The elongated finger support 1 illustrated in FIGS. 1 and 2 comprises a strip-shaped member 20 formed of strong and relatively flexible material, such as leather, or a plastic or rubber composition, and having a width less than the distance between the palm of hand 7 and the first adjacent joints of the fingers 8 to 11. Support 1 has two end loop portions 3 and 4 and a middle portion 5 which is formed of a middle section and two end sections of member 20 sewn together at 6 (see FIG. 2) to thereby form the three-ply middle portion 5 which is relatively rigid and flat, and which has a length substantially that of the width of the middle finger 9 and ring finger 10.
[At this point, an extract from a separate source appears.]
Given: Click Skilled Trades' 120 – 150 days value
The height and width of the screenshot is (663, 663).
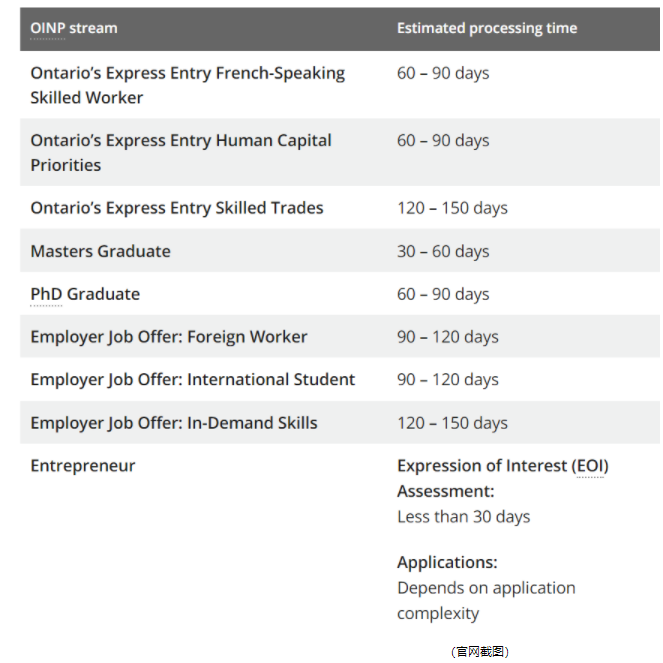Looking at the screenshot, I should [x=452, y=208].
The support is positioned on the bowling hand 7 with the end loop portion 3 encircling the index finger 8 and the end loop portion 4 encircling the little finger 11 with the flat middle portion 5 engaging the outer surfaces of middle finger 9 and ring finger 10 between the palm of the hand the first joints of the fingers.
From FIG. 2 it will be seen that, when the support is in use with the tips of fingers 8 and 11 in contact with the surface of the ball and fingers 9 and 10 extending into the corresponding fingerholes in the ball, the support will provide lateral support and interspacing to fingers 8 and 11. When, during delivery, the thumb has been withdrawn from the thumb hole in the ball and fingers 8 and 11 have broken contact with the ball surface there is a brief period during which only the tips of fingers 9 and 10 will be in contact with edges of the corresponding fingerholes. During this brief, but critical period in which the "lift" is applied to the ball, fingers 9 and 10 form the only contact with the ball and will be well supported against backward movement thereof by the middle portion 5 which in turn is supported by the widely spaced fingers 8 and 11.
Member 1 may be made of various materials, such as plastic coated metal, moulded plastic or rubber, but I prefer to make the same of a strip of thermoplastic material having a width about that of the distance between the palm and the adjacent finger joints, for instance three-fourths to 1 inch, and a thickness of about one-sixteenth to three thirty-seconds of an inch.
Referring now to FIGS. 3, 4 and 5, the finger support shown therein is formed of a folded strip 12 of molded plastic or rubber composition having a substantially flat middle portion 13 and two end loop end portions 3 and 4 adapted to encircle the index finger and little finger respectively. The middle portion 13 and end portions 14 and 15 of strip 12 are held together in an adjustable manner to form the relatively flat and rigid middle portion 13 of the support which is adapted to engage the back surfaces of the middle and ring fingers of a bowler. For this purpose, the middle portion 13 is provided with three equidistantly spaced rivet-shaped protuberances 16 (see FIG. 5) and each of the end portions 14 and 15 is provided with six buttonhole-shaped openings 17 spaced apart the same distances as protuberances 16. The protuberances 16 and openings 17 are formed during the moulding of strip 12 and thus the entire support may be inexpensively manufactured in one operation. As shown in FIG. 5 protuberance 16 has a head 18 and a shaft 19 which is slightly longer than the thicknesses of portions 14 and 15 whereas the openings 17 are in the form of narrow slits which on their ends adjacent the end of strip 12 are enlarged to fit around shafts 19. Instead of using molded protuberances 16 it is, of course, possible to use metal protuberances which are riveted to portion 13 or other types of fasteners which are well known in the art.
While I have described my invention in connection with specific examples and materials I do not desire to be limited thereto as obvious modifications and constructions will readily present themselves to one skilled in this art.